◆ Challenge 1 ◆
Can you reproduce the rows word for word, from the first row through the line containing "(x=226, y=316)", with both of those lines included?

◆ Excerpt provided ◆
○ ○ ○ ○

Fragments of a Sumerian text from around the year 2000 BC, which laments the destruction of the city, form the starting point for the new play "Ur" by Kuwaiti author and director Sulayman Al Bassam. A co-production between the Residenztheater, the SABAB Theater and the Arab Fund for Arts and Culture (AFAC), Ur premieres in Munich today. Ur brings together an ensemble of Arabic-speaking actors and members of the Residenztheater ensemble including Hala Omran, Mohammad Al Rashi, Lara Ailo, Tim Werths, Dalia Naous, Marina Blanke, Bijan Zamani and others.

 

Rana Kobeissi conducted the below interview with Al Bassam.

 

1- Ur is a vivid performance familiar to the practice of Sulayman al Bassam, in its scope and the research that has informed its script. Where did you draw your inspiration from you this time? And where do you locate Ur in the span of your work, especially considering the work in progress you presented in 2015 titled, The Lamentation of the Destruction of Ur?

○ ○ ○ ○

◆ Record extracts ◆
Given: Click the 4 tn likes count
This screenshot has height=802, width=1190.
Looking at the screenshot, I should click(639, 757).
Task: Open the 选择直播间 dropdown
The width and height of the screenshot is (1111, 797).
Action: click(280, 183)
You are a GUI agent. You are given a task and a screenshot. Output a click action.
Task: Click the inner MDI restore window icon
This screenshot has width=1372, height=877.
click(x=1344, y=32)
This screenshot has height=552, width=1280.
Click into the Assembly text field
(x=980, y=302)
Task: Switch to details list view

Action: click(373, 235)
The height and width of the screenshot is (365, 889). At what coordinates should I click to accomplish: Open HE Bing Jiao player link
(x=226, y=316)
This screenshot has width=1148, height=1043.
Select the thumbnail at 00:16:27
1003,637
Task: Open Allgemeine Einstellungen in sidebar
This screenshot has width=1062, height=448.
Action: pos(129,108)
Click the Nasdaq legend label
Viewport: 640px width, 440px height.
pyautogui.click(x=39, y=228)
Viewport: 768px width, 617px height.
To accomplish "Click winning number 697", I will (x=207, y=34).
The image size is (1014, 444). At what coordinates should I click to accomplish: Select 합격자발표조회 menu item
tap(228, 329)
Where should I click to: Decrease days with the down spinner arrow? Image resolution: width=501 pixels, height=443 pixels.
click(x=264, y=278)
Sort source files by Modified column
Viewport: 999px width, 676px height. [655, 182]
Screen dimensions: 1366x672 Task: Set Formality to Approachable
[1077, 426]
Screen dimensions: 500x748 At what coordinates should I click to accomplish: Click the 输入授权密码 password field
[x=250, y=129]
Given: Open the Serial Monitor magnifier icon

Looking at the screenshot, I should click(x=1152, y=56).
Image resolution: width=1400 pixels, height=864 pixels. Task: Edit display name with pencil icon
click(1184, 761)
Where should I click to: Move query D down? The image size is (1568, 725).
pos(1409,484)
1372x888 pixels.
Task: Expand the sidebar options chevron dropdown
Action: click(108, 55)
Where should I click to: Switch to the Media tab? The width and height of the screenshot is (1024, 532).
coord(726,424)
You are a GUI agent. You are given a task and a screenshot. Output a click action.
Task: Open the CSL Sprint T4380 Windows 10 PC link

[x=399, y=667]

○ ○ ○ ○

◆ Challenge 2 ◆
Which organizations co-produce the play, according to the excerpt about Ur?

◆ Exercise response 1 ◆
Given: Click the 4 tn likes count
This screenshot has height=802, width=1190.
Looking at the screenshot, I should click(639, 757).
Task: Open the 选择直播间 dropdown
The width and height of the screenshot is (1111, 797).
Action: click(280, 183)
You are a GUI agent. You are given a task and a screenshot. Output a click action.
Task: Click the inner MDI restore window icon
This screenshot has width=1372, height=877.
click(x=1344, y=32)
This screenshot has height=552, width=1280.
Click into the Assembly text field
(x=980, y=302)
Task: Switch to details list view

Action: click(373, 235)
The height and width of the screenshot is (365, 889). At what coordinates should I click to accomplish: Open HE Bing Jiao player link
(x=226, y=316)

◆ Exercise response 2 ◆
- The Residenztheater
- The SABAB Theater
- The Arab Fund for Arts and Culture (AFAC)